Why exactly? Is it possible the Mesa lds allocation isn’t aligning properly?

Since the issue only occurs on SI, I don't think Mesa is doing anything bad. Unless there is some LDS hw difference on SI...

arsenm added a comment.Oct 8 2018, 7:08 PM

Why exactly? Is it possible the Mesa lds allocation isn’t aligning properly?

Since the issue only occurs on SI, I don't think Mesa is doing anything bad. Unless there is some LDS hw difference on SI...

I do remember one bug we have that may be related. We try to use the ds_read2_b32 with 4-byte signed trick on SI, without checking that we can use the offsets if the base address isn't known positive

Why exactly? Is it possible the Mesa lds allocation isn’t aligning properly?

Since the issue only occurs on SI, I don't think Mesa is doing anything bad. Unless there is some LDS hw difference on SI...

I do remember one bug we have that may be related. We try to use the ds_read2_b32 with 4-byte signed trick on SI, without checking that we can use the offsets if the base address isn't known positive

Are you saying that on SI, if the base address (from VGPR) is negative, but (base address + offset) is in range, the instruction won't execute correctly? Is there documentation on this somewhere?

Why exactly? Is it possible the Mesa lds allocation isn’t aligning properly?

Since the issue only occurs on SI, I don't think Mesa is doing anything bad. Unless there is some LDS hw difference on SI...

I do remember one bug we have that may be related. We try to use the ds_read2_b32 with 4-byte signed trick on SI, without checking that we can use the offsets if the base address isn't known positive

Are you saying that on SI, if the base address (from VGPR) is negative, but (base address + offset) is in range, the instruction won't execute correctly? Is there documentation on this somewhere?

The problem is specifically on SI the adder for the offset is only 16-bit, so if a carry happens it computes the wrong address.
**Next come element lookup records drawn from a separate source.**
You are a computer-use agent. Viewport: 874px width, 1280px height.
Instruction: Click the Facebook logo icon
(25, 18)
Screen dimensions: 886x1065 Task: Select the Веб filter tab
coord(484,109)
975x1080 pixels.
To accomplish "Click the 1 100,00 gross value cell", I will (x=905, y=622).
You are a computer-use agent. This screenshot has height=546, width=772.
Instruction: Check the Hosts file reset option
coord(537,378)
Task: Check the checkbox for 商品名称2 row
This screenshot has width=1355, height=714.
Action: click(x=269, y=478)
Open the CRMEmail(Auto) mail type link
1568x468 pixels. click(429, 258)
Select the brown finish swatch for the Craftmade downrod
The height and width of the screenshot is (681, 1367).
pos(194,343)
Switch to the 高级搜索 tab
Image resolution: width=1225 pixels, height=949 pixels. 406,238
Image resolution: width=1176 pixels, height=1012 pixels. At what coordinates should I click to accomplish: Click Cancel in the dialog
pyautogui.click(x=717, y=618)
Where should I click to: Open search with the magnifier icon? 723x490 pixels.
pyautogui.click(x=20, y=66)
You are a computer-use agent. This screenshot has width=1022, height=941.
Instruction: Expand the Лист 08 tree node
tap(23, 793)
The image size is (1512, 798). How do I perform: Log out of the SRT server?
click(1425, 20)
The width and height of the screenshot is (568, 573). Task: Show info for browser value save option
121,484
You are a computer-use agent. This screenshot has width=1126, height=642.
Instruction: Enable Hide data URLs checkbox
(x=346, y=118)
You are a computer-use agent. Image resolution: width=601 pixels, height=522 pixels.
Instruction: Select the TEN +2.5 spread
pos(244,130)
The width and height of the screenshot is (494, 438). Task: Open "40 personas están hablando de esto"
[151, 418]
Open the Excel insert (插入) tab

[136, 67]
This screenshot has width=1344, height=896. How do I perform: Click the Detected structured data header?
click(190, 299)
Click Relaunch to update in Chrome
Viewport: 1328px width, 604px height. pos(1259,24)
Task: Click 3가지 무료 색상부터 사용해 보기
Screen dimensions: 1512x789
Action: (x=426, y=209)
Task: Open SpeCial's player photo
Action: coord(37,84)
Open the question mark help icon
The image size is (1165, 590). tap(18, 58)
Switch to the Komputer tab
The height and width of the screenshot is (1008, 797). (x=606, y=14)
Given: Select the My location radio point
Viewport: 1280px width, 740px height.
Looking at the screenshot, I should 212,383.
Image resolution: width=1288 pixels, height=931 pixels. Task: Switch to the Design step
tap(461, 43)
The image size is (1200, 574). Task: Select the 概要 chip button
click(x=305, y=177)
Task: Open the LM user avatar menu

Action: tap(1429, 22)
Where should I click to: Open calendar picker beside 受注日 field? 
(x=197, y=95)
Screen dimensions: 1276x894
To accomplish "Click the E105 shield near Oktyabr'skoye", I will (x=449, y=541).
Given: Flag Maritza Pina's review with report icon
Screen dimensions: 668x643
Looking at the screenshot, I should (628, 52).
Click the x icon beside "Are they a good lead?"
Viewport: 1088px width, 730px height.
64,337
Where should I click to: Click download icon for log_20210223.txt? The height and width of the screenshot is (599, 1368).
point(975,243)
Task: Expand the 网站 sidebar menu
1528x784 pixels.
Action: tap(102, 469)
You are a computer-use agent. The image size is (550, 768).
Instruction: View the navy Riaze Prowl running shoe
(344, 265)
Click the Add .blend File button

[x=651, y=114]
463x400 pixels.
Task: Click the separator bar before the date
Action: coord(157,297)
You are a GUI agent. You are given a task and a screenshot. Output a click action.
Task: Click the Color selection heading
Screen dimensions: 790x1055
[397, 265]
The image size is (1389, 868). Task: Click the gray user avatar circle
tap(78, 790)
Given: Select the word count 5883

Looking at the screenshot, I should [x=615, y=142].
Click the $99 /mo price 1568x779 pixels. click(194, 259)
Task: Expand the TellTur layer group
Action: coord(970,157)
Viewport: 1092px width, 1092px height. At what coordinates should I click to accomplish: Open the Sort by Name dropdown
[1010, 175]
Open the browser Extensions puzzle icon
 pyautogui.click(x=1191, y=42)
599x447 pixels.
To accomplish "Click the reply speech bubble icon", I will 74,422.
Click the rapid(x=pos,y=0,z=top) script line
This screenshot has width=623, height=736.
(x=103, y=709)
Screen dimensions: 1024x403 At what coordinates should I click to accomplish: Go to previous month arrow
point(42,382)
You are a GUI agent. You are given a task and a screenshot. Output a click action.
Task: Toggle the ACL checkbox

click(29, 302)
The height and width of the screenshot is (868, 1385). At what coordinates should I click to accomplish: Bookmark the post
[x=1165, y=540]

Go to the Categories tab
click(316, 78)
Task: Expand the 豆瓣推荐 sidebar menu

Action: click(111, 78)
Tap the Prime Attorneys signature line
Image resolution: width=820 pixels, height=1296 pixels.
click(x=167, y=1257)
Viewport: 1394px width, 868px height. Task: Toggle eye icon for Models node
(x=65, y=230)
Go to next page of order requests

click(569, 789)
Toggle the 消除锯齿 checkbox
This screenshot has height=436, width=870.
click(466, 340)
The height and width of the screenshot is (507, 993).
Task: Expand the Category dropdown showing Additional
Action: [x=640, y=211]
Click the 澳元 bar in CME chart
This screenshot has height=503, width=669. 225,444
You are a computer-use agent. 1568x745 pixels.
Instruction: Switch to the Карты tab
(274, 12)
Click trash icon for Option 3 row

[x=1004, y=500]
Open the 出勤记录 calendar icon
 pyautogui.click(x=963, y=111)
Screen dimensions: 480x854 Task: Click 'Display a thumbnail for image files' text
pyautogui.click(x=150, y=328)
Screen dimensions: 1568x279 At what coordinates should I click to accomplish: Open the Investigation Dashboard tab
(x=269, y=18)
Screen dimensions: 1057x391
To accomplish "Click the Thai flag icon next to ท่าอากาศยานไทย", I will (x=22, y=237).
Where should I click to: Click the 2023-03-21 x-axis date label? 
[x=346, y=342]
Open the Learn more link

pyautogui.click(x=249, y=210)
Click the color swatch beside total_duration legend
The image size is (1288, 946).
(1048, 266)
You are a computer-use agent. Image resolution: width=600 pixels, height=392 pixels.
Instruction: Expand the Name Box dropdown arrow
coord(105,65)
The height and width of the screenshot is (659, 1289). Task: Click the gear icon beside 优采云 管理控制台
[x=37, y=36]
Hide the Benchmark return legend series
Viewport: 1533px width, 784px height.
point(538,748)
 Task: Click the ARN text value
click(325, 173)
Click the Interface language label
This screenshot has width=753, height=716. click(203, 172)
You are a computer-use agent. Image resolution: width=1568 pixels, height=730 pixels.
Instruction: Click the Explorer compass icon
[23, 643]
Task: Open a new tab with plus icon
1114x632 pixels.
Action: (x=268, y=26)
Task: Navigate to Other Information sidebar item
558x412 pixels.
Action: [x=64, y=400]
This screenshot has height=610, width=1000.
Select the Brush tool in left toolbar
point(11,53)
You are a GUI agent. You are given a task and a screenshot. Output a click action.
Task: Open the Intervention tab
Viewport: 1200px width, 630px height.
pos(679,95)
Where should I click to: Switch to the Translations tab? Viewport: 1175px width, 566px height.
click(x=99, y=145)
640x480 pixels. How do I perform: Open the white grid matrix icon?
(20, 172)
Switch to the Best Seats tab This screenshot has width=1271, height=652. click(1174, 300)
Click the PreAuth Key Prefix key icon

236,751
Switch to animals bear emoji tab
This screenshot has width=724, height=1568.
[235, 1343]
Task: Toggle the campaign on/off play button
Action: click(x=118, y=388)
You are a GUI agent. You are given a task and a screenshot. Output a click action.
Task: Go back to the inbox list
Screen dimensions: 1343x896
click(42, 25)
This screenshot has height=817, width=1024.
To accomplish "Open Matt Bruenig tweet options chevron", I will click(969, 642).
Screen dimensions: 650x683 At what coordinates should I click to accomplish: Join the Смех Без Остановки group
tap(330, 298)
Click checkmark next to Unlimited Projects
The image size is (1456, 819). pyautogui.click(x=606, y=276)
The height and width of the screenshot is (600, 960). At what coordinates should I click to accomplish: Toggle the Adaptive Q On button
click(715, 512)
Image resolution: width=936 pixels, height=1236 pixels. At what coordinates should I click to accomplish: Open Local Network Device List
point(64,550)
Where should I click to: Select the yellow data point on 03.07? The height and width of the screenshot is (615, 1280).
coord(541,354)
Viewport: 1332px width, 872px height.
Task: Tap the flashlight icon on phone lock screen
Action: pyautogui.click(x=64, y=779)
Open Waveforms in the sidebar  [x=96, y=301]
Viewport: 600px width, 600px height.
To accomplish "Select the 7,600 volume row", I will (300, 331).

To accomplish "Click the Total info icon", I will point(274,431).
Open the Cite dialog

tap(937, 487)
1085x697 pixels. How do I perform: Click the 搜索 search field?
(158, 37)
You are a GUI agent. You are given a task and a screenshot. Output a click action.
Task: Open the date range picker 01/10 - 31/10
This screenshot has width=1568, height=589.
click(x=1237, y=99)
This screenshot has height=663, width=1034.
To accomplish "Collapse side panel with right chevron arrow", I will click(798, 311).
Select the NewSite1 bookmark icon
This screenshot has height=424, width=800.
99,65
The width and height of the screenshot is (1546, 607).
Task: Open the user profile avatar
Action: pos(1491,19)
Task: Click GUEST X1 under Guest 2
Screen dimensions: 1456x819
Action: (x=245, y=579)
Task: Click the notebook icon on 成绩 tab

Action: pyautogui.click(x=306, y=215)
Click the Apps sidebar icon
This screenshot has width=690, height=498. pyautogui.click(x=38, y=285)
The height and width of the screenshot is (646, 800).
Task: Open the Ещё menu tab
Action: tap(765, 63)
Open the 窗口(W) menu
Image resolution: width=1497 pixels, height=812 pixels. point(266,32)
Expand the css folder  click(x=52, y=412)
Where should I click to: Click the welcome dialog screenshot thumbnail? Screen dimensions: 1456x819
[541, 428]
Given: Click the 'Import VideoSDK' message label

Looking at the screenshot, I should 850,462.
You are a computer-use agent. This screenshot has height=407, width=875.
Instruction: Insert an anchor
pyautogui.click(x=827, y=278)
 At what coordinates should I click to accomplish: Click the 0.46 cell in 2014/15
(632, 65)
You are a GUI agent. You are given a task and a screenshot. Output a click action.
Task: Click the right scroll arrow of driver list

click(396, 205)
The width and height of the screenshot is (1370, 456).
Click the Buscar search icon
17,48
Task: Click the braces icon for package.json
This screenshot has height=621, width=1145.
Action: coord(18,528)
The overly strong condition we use for this is that the base address is known positive (see isDSOffsetLegal)

That was a good hint.

It turns out that there is a shader which unconditionally loads from lds_array[n] and lds_array[n+1] in a loop that starts with n == -1...

This patch should be superceded by D53160.

mareko abandoned this revision.Nov 12 2018, 7:37 PM

Why exactly? Is it possible the Mesa lds allocation isn’t aligning properly?

Since the issue only occurs on SI, I don't think Mesa is doing anything bad. Unless there is some LDS hw difference on SI...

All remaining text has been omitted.